2、Prometheus监控指标类型

一个简单的程序

这里使用Python3语言，创建虚拟环境，并安装prometheus_client

mkvirtualenv --python "/usr/local/python36/bin/python3" prom
pip install prometheus_client

编写一个简单的HTTP服务器(运行在192.168.88.50上)

import http.server
from prometheus_client import start_http_server

class MyHandler(http.server.BaseHTTPRequestHandler):
    def do_GET(self):
        self.send_response(200)
        self.end_headers()
        self.wfile.write(b"Hello world")

if __name__  == "__main__":
    start_http_server(8000) # 在8000端口上启动一个http服务器给promethes metrics 提供服务
    server = http.server.HTTPServer(('localhost', 8001), MyHandler)
    server.serve_forever()

访问http://192.168.88.50:8000/metrics查看

可以把它配置到prometheus服务中，编辑prometheus.yml,添加如下配置，并重启prometheus

  - job_name: "demo"
    static_configs:
    - targets:
      - "192.168.88.50:8000"

现在我们可以从prometheus中获取指标数据

Counter

counter是一种会经常使用到指标类型，只增不减（除非发生重置），例如我们可以在应用程序中记录某些事件发生的次数，通过以时序的形式存储这些数据，我们可以轻松的了解该事件产生速率的变化。

扩展前面的代码，增加一个新的mertic: 请求Hello World的次数

from prometheus_client import Counter

# 第1个参数是mertic name必须是唯一的, 第二个参数是对mertic的描述
REQUESTS = Counter('hello_worlds_total', 'Hello worlds requested.')

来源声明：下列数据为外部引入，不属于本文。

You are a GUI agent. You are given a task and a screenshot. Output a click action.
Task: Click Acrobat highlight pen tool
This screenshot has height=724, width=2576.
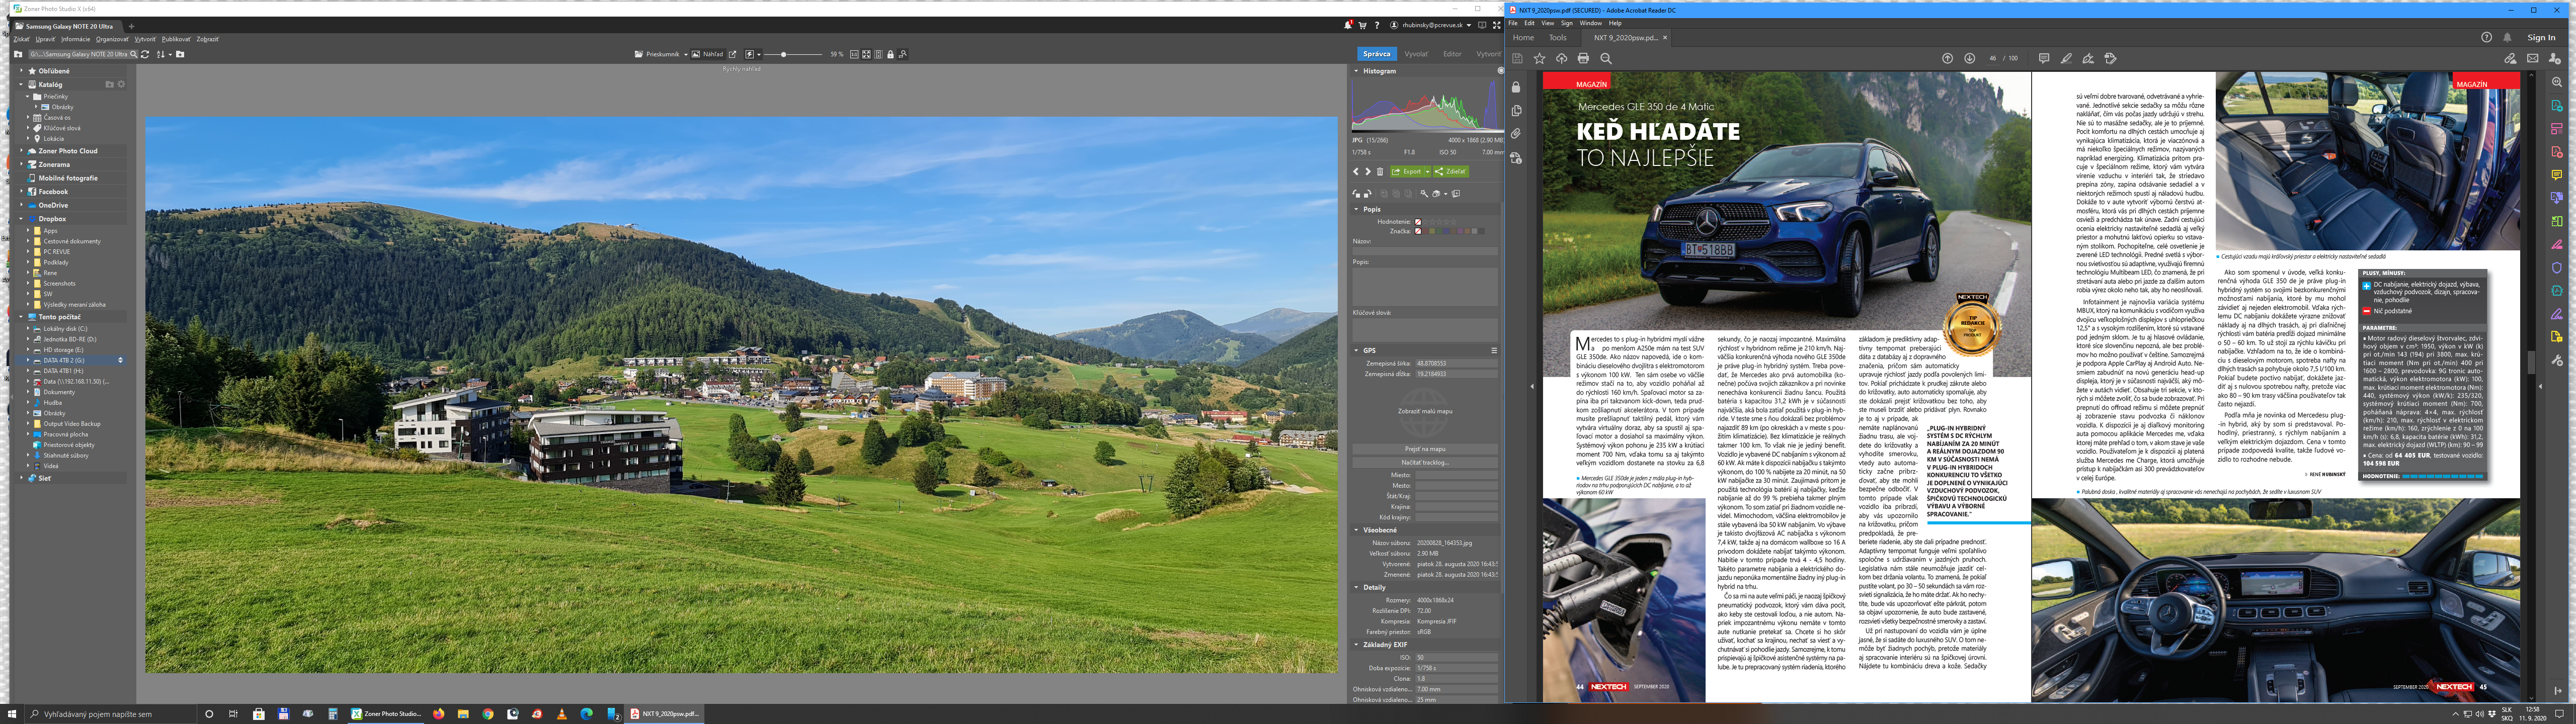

class MyHandler(http.server.BaseHTTPRequestHandler):
    def do_GET(self):
        REQUESTS.inc()  # 递增
        self.send_response(200)
        self.end_headers()
        self.wfile.write(b"Hello world")

当我们在192.168.88.50上每访问一次(curl http://127.0.0.1:8001), 则 'hello_worlds_total'的值就是增加1

使用PromQL表达式查看请求的速率

Counting Exceptions

客户端库不仅提供核心功能，还提供了实用的方法。在Python中计算异常我们可以直接利用count_exceptions上下文管理器和装饰器。

import random
from prometheus_client import Counter

REQUESTS = Counter('hello_worlds_total', 'Hello worlds requested.')
EXCEPTIONS = Counter('hello_word_excpetions_total', 'Exceptions serving Hello World.')

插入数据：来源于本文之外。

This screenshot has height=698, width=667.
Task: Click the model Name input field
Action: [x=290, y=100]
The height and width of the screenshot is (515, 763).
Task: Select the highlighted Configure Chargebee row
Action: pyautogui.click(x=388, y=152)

class MyHandler(http.server.BaseHTTPRequestHandler):
    def do_GET(self):
        REQUESTS.inc()
　　　　 # 这里我们使用随机数才产生异常，通过count_exceptions能够记录发生异常的次数，并且不干扰程序逻辑　　
        with EXCEPTIONS.count_exceptions():
            if random.random() < 0.2:
                raise Exception
        self.send_response(200)
        self.end_headers()
        self.wfile.write(b"Hello world")

count_exceptions上下文管理器

查看异常率： rate(hello_word_excpetions_total[1m])

查看异常请求比例： rate(hello_word_excpetions_total[1m]) / rate(hello_worlds_total[1m])

我们也可以使用count_exceptions装饰器

import random
from prometheus_client import Counter

REQUESTS = Counter('hello_worlds_total', 'Hello worlds requested.')
EXCEPTIONS = Counter('hello_word_excpetions_total', 'Exceptions serving Hello World.')


class MyHandler(http.server.BaseHTTPRequestHandler):
　　 #使用装饰器
    @EXCEPTIONS.count_exceptions()
    def do_GET(self):
        REQUESTS.inc()
        if random.random() < 0.2:
            raise Exception
        self.send_response(200)
        self.end_headers()
        self.wfile.write(b"Hello world")

count_exceptions

因为Prometheus 使用 64位浮点数作为值，所以计数器不是只能加1，我们可以将计数器加到任何非负数。例如

REQUESTS = Counter('hello_worlds_total', 'Hello worlds requested.')
REQUESTS.inc(2.5)

Gauge

Gauge指标类型反应了当前的状态，它是一个可以上下浮动的实际值。而Counter我们往往关心它的增长速度。

Gauge一些常见的例子如：

队列中消息的数量
内存使用情况
活动线程数
最后一次处理记录的时间
最后一分钟每秒平均请求数

我们可以使用Gauge提供的3个主要方法： inc、dec、和set。

inc 默认将值追加1， dec默认将值递减1，set可以通过参数将值设置成我们想要的

下面通过案例展示如何使用Gauge来跟踪 正在调用的数量和最后一次调用完成的时间

import time
from prometheus_client import Gauge

INPROGRESS = Gauge('hello_worlds_inprogress', 'Number of Hello Worlds in progress.')
LAST = Gauge('hello_world_last_time_seconds', 'The last time a Hello World was served.')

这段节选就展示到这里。